My name is Tim Kuhner– I’m an associate professor of law at the University of Auckland, New Zealand, the author of Capitalism v. Democracy (Stanford University Press 2014) and the co-editor of Democracy by the People (Cambridge University Press 2018). This website features my work on money in politics, corruption, and the relationship between the market and the state. 

These are troubling times for capitalism and democracy. Our era is characterized by radical inequality, rising levels of money in politics, frequent Supreme Court cases–such as Citizens United and McCutcheon–that strike down campaign finance reforms, and an overall crisis in confidence. The result is a new tyranny and a new era of political exclusion. Since assuming office, Donald Trump has taken things to a new level, establishing a kleptocracy.

The tremendous heights of money in politics trigger uncomfortable questions: Has our mode of government come to stand for economic liberty over political liberty? Have our political values been co-opted by economic values? Money as speech, limits on money in politics as censorship, corporations as citizens, democracy as a market… Have wealthy individuals and corporations obtained economic gains through political channels, undermining the rules of economic competition?

It is time to expose how constitutional rights of free speech, association, and citizenship have been reshaped to increase the power of wealthy actors and decrease the power of ordinary citizens. At the hands of the U.S. Supreme Court, a democratic constitution has morphed into a free market constitution. We must explore how and why this occurred. And we must examine the effects of these changes on both democracy and capitalism, for it too has been corrupted.

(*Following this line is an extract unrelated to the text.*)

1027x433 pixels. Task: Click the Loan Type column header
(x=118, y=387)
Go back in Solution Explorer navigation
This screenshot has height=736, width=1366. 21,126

Plutocracy and crony capitalism go hand in hand.

This site is dedicated to discussing:

  • democracy in the age of capitalism
  • Citizens United, McCutcheon and their lines of cases going back to 1976
  • the financing of political campaigns, parties, and independent speech
  • money in politics as a means of political exclusion
  • the free market constitution
  • corporate political power
  • the corruption of democracy
  • the corruption of capitalism
  • consumer sovereignty
  • neoliberal jurisprudence
  • the relationship between liberty and equality
  • democratic integrity and political equality, treated by the Supreme Court as unconstitutional motivations
  • money as speech and corporations as citizens
  • the Roberts Court as the architect of American plutocracy and crony capitalism
  • political finance reform around the world

The events, publications, and blog entries found here aim to involve you in these fascinating, foundational issues of law and society.